Once we all settled in, there was much to do on the house and the yard. My brother David was 13 at the time, I was 16, and my baby sister was 6. Mom would round us all up on any given weekend, and we'd all make the trip to a place in National City and we'd buy plants for the yard, grass seed, fertilizer, and the like. David liked working in the yard and he'd spend his days in the balmy breezes watering the newly planted grass and sweep down the driveway and the walkway in front of the house. We had a huge backyard and a patio and that too was swept down along with the garage. Grandmother and Mom took care of the storing, and I took care of the making of beds, and general clean up of the house. We all worked together while Dad was at sea. He and Grandma Elsie were not the best of friends and it was a lot easier on the nerves when one of they was away. I think Grandmother loved the weather as well. I fell in love with the palm trees swaying in the breeze, and the Santa Ana Winds of late summer days. The Taco Bell and Jack In the Box were new to us, and we thought it was some of the best fast food ever. We found Cost Less Imports down in San Diego, and we'd browse on lazy Saturday afternoons, buying some incense, jams and jellies, teas like Oolong, and candles, and such. They had everything you could imagine, but the place caught fire one day and burned to the ground. There was so much to see and do that we were never bored. It was paradise to me and I loved San Diego with a passion.
Soon school would be starting, and we drove over to the school one day to check it out. It was a brand new school, and I would be a Senior and a member of the first graduating class of Castle Park High School. It was beautiful, and I didn't know it at the time, but this would be the best year I'd ever had in school! There were many classrooms, a huge campus, a Senior Lawn, a cafeteria and a place to buy burgers and things of that nature if you didn't want a full lunch. The P.E. field and building were up above the school on a hill that overlooked the whole campus. I'd met some kids in Kodiak that were from California and they too made it seem like a paradise. I was so excited about going there to live. At first I thought we were moving to the San Francisco area, but at the last minute it was changed to San Diego, and now that I've seen San Francisco, I am doubly glad we live in San Diego! It really doesn't compare.
There is so much to tell about my life here in California, and I don't want to diminish your time with us here, with prolonged descriptions of the weather, and the things we were finding so attractive, so I will bring this session to a close for now and give my co-author the platform for a bit. I will be back with more of the reasons I fell in love with my life here, and prepare the background for just how it affected me when I was told we were moving away, yet again, to a cold, dismal place, leaving California far behind me. Thank you for joining us for another cup of tea. Hope it was entertaining and gave you a somewhat clearer picture of my love for this place.
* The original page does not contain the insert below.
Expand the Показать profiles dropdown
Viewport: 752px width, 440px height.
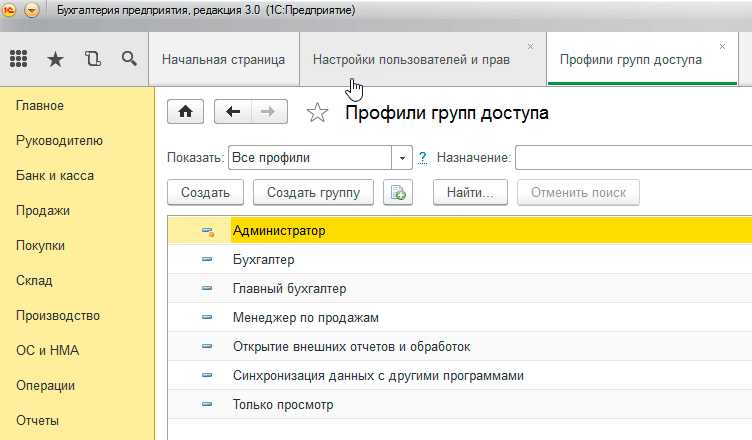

Drop in again and pay us a visit!
As I sit here on my well-worn overstuffed couch with an Xbox controller in hand and a teenage grandchild at my side, I have to wonder how I acquired grandchildren who are older than I am...
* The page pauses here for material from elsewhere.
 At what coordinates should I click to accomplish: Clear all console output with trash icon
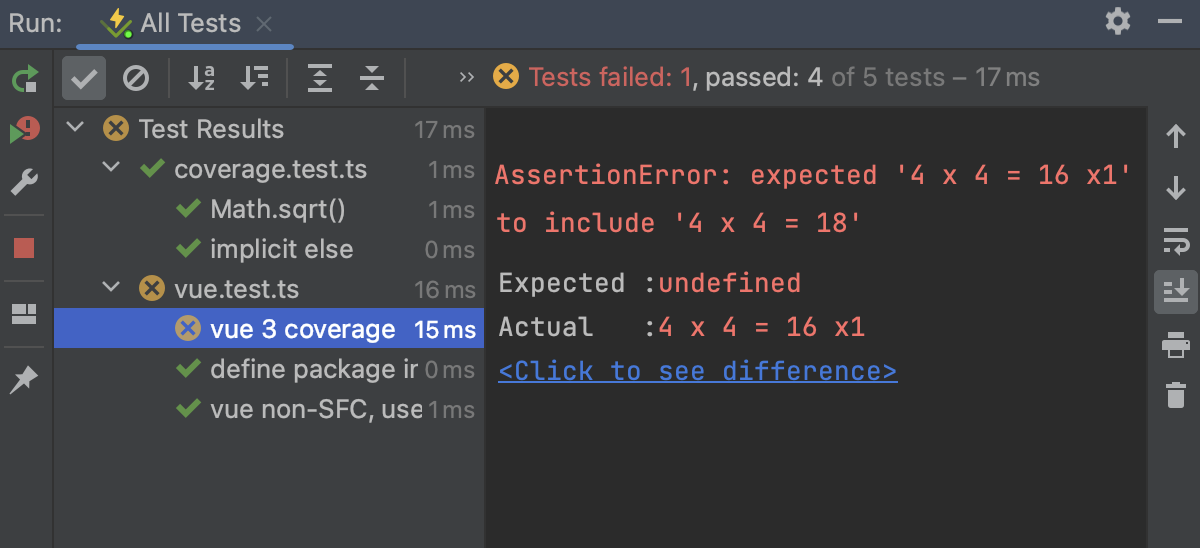[1176, 395]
But of course, they aren't. I don't know how it is for others who are aging, but I don't feel a day over ten. How I came to have ulcers, dentures, reading glasses, and a host of other things that only old people are supposed to have is a mystery that I never expect to solve. But Bonnie thinks it would be a good idea to begin to run this blog as a form of memoir for the kids, the grandkids, close friends, and anyone else who can keep a civil tongue in their head. I fully agree, although it will force me to take a close look at who I am and how I got here.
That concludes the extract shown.